Additionally, I saw in the C code that bigger difference size of the switched model was make slower. but it does not slow down very much as you’r attached result.

Thank you for your advice.

I am aware that on my device (Raspi CM4), execution time may be slower compared to cases where the full PCI bandwidth is available, due to limited PCI bandwidth.

With that in mind, have you tried joining two models into a single HEF file to achieve faster execution?

sorry i have no experience for joing two models into a single HEF file.
my style was each model must have hef.

I think that there is two ways to faster execution.

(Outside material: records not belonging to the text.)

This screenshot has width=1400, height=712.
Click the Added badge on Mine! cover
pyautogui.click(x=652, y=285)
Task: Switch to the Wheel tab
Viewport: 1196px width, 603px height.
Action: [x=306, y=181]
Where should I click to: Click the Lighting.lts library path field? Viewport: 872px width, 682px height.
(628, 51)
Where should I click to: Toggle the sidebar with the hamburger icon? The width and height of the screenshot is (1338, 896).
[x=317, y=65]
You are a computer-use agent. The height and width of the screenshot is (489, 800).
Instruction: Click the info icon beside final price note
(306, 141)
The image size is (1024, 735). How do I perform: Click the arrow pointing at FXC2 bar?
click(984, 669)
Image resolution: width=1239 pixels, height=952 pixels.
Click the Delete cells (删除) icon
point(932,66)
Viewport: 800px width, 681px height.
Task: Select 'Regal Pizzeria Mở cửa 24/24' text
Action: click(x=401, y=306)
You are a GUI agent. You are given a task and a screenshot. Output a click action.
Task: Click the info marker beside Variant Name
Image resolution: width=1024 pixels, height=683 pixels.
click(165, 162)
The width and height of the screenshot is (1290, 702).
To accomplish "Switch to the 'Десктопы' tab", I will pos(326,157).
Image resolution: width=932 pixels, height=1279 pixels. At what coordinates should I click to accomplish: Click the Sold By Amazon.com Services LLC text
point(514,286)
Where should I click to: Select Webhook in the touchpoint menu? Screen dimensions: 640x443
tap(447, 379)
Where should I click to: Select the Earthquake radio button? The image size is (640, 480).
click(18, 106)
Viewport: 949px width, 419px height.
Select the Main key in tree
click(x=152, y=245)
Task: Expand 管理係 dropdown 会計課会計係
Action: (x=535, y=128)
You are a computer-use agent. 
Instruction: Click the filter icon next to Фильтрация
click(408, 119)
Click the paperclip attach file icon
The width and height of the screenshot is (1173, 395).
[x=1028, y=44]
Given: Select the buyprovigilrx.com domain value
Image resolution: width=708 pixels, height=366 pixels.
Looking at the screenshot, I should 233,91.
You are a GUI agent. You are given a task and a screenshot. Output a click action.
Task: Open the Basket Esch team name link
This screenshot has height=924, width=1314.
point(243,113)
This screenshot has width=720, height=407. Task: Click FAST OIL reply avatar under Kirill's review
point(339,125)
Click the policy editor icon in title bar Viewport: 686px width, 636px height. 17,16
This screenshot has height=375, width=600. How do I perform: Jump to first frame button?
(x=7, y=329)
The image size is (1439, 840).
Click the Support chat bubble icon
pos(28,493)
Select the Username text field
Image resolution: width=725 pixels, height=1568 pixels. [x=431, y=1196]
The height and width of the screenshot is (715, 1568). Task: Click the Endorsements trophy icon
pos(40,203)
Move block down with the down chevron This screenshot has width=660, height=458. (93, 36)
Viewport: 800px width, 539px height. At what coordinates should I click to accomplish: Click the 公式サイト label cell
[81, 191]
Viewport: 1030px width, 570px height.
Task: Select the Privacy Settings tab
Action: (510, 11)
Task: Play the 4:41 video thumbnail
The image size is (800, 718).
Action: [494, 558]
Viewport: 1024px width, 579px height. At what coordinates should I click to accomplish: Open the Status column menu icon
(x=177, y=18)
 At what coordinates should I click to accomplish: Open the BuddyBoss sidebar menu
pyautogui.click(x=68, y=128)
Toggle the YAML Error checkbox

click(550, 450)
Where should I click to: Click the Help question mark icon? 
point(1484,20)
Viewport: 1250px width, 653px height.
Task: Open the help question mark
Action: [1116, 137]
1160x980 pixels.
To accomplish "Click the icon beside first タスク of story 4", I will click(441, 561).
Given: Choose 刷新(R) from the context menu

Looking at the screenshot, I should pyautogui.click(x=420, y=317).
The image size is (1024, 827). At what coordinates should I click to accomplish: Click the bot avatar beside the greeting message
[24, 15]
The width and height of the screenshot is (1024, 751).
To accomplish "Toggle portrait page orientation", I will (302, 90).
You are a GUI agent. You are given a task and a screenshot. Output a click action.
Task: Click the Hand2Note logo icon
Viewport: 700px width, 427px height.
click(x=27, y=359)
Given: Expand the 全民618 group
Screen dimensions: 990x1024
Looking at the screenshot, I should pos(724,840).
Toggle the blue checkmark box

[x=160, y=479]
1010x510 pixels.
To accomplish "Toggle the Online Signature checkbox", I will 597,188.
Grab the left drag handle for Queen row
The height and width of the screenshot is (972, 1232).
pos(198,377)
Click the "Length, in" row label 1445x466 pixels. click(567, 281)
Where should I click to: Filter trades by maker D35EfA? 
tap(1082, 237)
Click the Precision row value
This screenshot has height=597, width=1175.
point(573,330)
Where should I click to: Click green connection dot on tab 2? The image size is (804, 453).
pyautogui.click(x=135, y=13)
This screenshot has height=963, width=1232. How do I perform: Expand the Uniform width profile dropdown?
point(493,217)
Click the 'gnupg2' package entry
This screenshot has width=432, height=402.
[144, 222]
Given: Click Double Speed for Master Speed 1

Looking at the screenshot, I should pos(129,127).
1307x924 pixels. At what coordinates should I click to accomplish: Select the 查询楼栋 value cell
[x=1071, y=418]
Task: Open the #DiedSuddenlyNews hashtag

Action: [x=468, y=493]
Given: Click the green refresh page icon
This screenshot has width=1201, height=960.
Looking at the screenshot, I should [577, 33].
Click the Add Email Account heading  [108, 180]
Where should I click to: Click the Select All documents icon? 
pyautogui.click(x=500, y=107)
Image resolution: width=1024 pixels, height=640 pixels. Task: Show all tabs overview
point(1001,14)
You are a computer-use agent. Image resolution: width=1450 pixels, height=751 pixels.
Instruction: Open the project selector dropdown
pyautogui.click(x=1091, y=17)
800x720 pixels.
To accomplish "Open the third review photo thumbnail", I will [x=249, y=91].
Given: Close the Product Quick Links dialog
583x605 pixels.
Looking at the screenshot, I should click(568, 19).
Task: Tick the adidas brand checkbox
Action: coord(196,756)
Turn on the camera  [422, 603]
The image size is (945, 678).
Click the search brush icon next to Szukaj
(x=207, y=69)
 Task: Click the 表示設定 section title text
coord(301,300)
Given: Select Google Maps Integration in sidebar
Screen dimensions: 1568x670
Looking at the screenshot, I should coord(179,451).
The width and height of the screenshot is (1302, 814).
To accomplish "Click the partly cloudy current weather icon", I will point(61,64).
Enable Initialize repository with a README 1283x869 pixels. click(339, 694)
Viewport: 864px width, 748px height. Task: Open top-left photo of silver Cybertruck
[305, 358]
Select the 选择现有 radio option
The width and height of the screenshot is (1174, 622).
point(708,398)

first, have each hef assign to one thread.

second, using multi-chip board. and assign one chip to one hef.

I testing two ways. and i got more faster execution.

Why are you running YOLOv5 and then a ResNet after that? Are you aware that YOLOv5 (and other Object Detection models) are capable of finding the boxes AND classifying the thing inside the box? It sounds like a better approach would be to train your own YOLOv5 (or YOLOv8) model, so that it can handle whatever job you’re trying to do with the ResNet.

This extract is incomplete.